Primer extension is a technique whereby the 5' ends of RNA can be mapped - that is, they can be sequenced and properly identified.

Primer extension can be used to determine the start site of transcription (the end site cannot be determined by this method) by which its sequence is known. This technique requires a radiolabelled primer (usually 20 - 50 nucleotides in length) which is complementary to a region near the 3' end of the mRNA. The primer is allowed to anneal to the RNA and reverse transcriptase is used to synthesize cDNA from the RNA until it reaches the 5' end of the RNA. By denaturing the hybrid and using the extended primer cDNA as a marker on an electrophoretic gel, it is possible to determine the transcriptional start site. It is usually done so by comparing its location on the gel with the DNA sequence (e.g. Sanger sequencing), preferably by using the same primer on the DNA template strand. The exact nucleotide by which the transcription starts at can be pinpointed by matching the labelled extended primer with the marker nucleotide, who are both sharing the same migration distance on the gel.

Primer extension offers an alternative to a nuclease protection assay (S1 nuclease mapping) for quantifying and mapping RNA transcripts. The hybridization probe for primer extension is a synthesized oligonucleotide, whereas S1 mapping requires isolation of a DNA fragment. Both methods provide information where a mRNA starts and provide an estimate of the concentration of a transcript by the intensity of the transcript band on the resulting autoradiograph. Unlike S1 mapping, however, primer extension can only be used to locate the 5’-end of an mRNA transcript because the DNA synthesis required for the assay relies on reverse transcriptase (only polymerizes in the 5’ → 3’ direction).
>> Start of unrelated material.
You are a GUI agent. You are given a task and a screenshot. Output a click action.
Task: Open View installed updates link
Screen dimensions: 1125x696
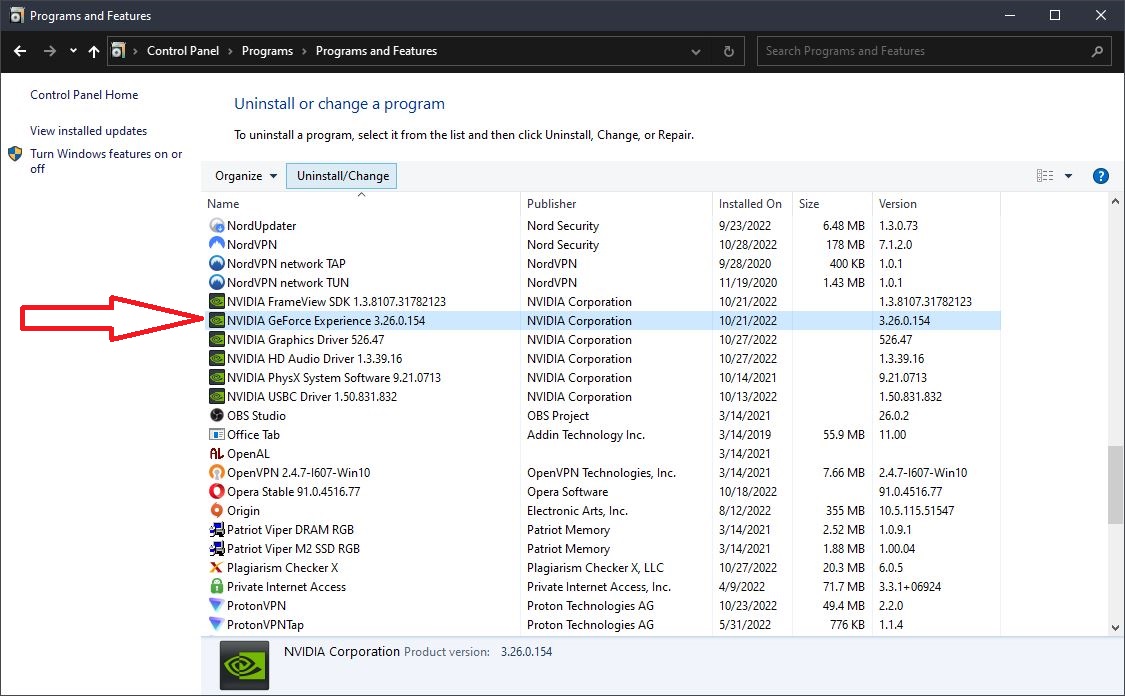click(x=88, y=130)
Primer extension is unaffected by splice sites and is thus preferable in situations where intervening splice sites prevent S1 mapping. Finally, primer extension is more accurate than S1 mapping because the S1 nuclease used in S1 mapping can “nibble off” ends of the RNA-DNA hybrid or fail to degrade the single-stranded regions completely, making a transcript either appear shorter or longer.